**SUPPLIED INFORMATION**:
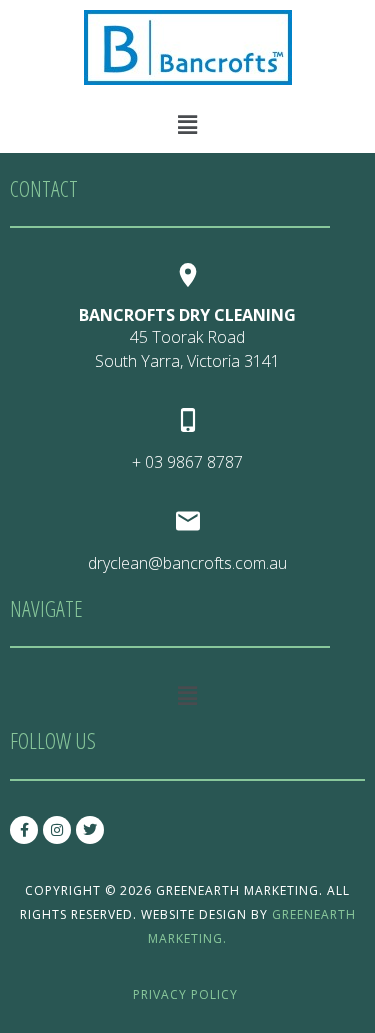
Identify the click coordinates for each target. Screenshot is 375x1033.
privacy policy (185, 994)
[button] (187, 124)
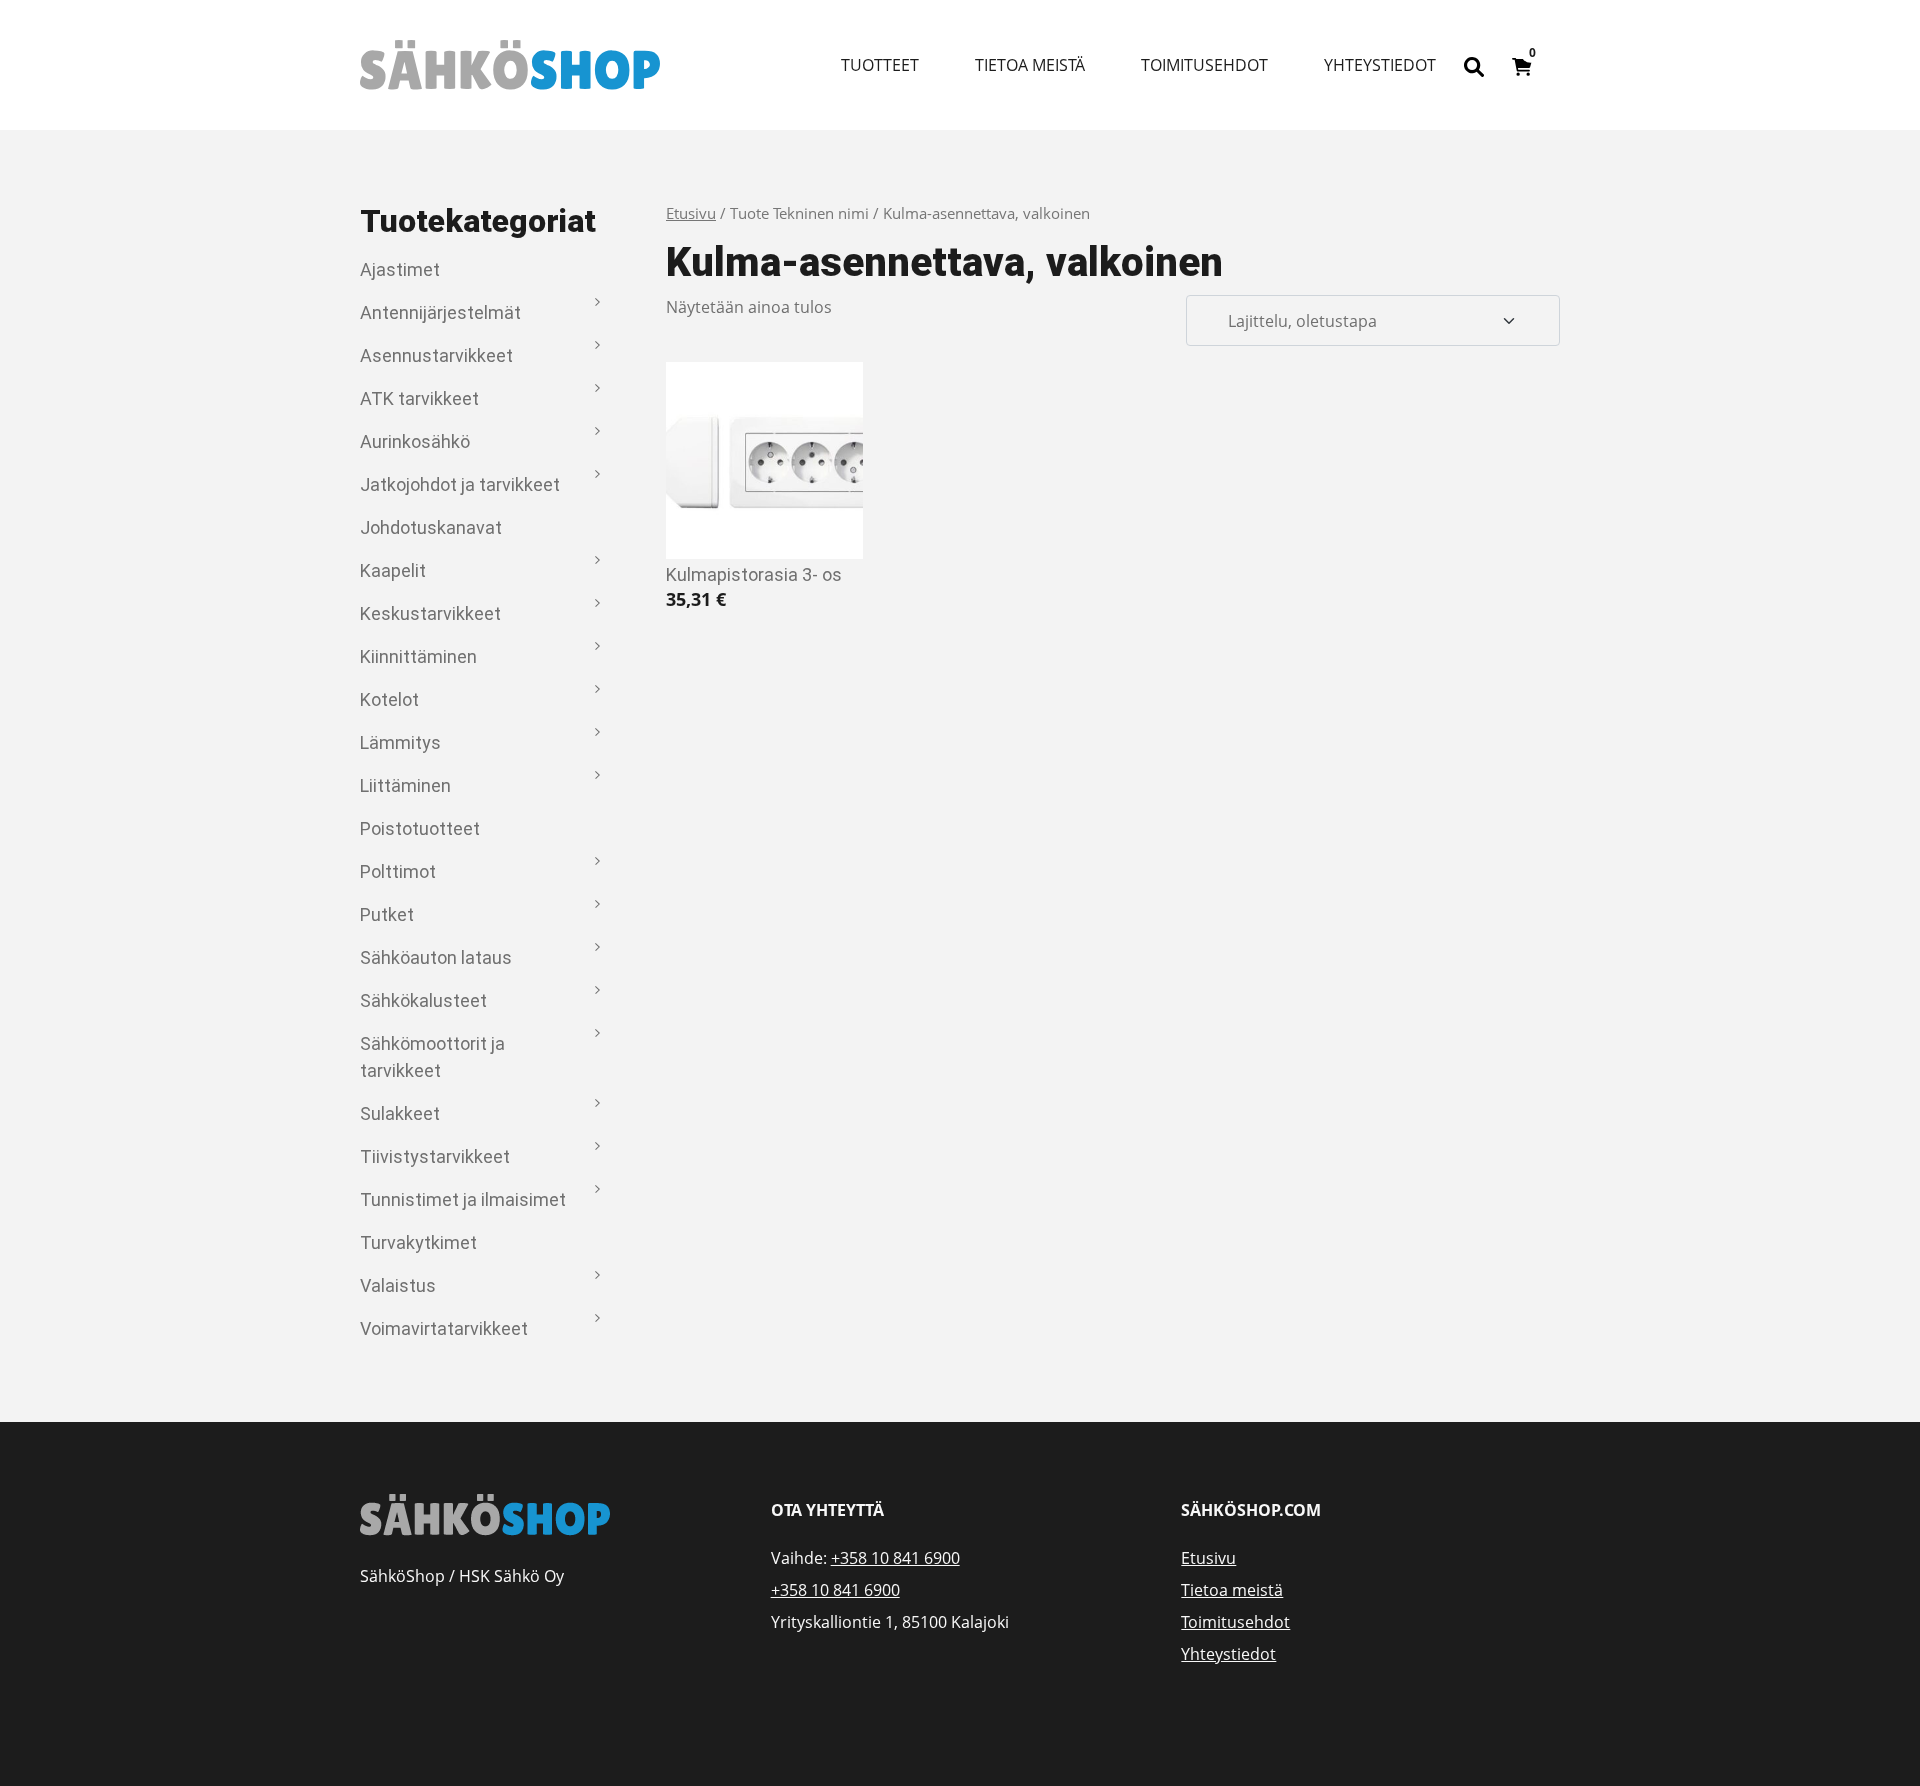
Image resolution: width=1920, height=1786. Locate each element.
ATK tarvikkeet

**PROBLEM TO SOLVE**: Wherever "each" appears in the listing, report the line it is on.

**RESULT OF THIS EXERCISE**:
Identify the click coordinates for each target. Screenshot is 375x1033.
Image resolution: width=1920, height=1786. Locate each element.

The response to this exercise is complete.